Ook achter het verzet tegen het HPV-vaccin zitten waarschijnlijk diepere motieven. Het vaccin gaat ­immers over seks, over soa’s. En welke 13-jarige meid (of welke ouder) wil daar al aan denken? Je bent vast een slet als je dat vaccin nu al nodig hebt, is een achterliggende emotie. Vandaar dat oud-RIVM-directeur infectieziekten Roel Coutinho onlangs in deze krant voorstelde het vaccin uit de sfeer van de sporthallen te halen en onder te brengen bij de huisarts.

Slimmere framing zou zulke emoties eerder kunnen versterken. ‘Zie je nou wel? De campagnes worden steeds gelikter, de grote samenzwering die onze kinderen vol wil spuiten met rommel zoekt zijn heil in steeds gemenere propagandatechnieken!’ Ook tegen klimaatscepsis, kwakzalverij of, zeg, twijfel over genetische manipulatie heeft scherpere framing nooit erg geholpen.

Open vizier

Liever dan met een opgeheven vinger benader ik de vaccinscepticus dan ook met open vizier en een onderzoekende blik. Wat zit deze ouders precies dwars? Verdient die industrie nou echt zoveel aan vaccins? Hebben de weigeraars niet gewoon een punt? Wat zit er eigenlijk in die vaccins? Aluminium? Kan dat dan geen kwaad? (Het antwoord is overigens een overtuigend nee, volgens onafhankelijk wetenschappelijk onderzoek.)

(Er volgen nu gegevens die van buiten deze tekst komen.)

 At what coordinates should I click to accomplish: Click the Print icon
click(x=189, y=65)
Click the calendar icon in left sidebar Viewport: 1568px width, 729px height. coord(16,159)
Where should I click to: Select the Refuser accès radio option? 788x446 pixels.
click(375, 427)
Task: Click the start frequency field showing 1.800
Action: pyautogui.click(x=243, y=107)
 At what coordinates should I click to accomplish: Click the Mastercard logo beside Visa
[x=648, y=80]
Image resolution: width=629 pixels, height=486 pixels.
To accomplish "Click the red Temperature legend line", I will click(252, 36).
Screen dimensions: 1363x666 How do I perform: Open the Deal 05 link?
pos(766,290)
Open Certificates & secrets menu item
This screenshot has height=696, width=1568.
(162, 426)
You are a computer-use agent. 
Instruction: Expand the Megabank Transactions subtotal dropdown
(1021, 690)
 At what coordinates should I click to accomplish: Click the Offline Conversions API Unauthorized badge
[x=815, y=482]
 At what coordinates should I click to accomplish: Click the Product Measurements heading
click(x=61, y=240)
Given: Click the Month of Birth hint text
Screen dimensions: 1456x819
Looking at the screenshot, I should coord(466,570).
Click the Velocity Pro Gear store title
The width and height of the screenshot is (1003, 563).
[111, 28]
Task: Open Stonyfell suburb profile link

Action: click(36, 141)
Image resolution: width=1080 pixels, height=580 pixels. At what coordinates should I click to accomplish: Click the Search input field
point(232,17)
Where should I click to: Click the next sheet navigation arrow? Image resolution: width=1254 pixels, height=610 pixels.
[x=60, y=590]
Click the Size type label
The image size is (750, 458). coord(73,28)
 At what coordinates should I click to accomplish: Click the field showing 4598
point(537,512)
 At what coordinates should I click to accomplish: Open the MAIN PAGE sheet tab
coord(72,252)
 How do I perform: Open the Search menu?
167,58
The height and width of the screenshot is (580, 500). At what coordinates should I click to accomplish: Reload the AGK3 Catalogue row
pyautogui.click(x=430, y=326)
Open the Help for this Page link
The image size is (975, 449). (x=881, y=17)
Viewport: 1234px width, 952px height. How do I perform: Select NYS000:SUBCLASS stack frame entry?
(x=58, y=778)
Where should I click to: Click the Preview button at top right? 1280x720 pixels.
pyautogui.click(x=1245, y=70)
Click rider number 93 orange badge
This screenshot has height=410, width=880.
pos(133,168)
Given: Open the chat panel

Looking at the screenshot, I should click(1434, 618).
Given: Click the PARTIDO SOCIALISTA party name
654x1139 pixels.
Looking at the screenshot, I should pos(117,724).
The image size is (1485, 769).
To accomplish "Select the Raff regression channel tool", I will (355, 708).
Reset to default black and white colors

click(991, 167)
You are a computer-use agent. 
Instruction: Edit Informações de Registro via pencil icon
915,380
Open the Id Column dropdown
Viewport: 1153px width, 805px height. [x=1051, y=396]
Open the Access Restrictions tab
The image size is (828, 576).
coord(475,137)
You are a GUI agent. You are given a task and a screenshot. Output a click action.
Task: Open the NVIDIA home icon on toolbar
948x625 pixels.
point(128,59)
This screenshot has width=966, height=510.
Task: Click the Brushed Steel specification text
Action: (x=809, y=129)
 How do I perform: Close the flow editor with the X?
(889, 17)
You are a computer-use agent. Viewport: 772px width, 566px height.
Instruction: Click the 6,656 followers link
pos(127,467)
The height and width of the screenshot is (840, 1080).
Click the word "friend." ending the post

De gestaalde vaccinweigeraar, met ingegraven positie, trekken we hiermee niet over de streep. Maar wel de middengroep, die aan het twijfelen is gebracht door de antipropaganda. Na mijn artikel over ‘prikken of niet’ kreeg ik veel reacties van uitgerekend de ongeruste ouders, die blij waren dat we hun zorgen serieus namen, zonder ze meteen weg te zetten als ‘gekkie’.

In oktober vroeg ik een van de ­invloedrijkste vaccinsceptici van het land om in alle ernst haar bezwaren te formuleren, en toetste ik die bezwaren zo open en eerlijk mogelijk aan de wetenschap. Het artikel waar dat toe leidde, ligt inmiddels geplastificeerd in wachtkamers, wordt verstrekt door consultatiebureaus en wordt nog ­altijd flink gedeeld op internet. En uit de lezersreacties vernam ik dat heel wat twijfelende ouders de zaak er ­anders door zijn gaan zien.

Terwijl de framing (‘Vijf horrorverhalen over vaccins!’) Remarques goedkeuring niet zal wegdragen. Misschien kan het zo ook en zijn er meer wegen die naar Rome leiden?

Maarten Keulemans is wetenschapsredacteur bij de Volkskrant.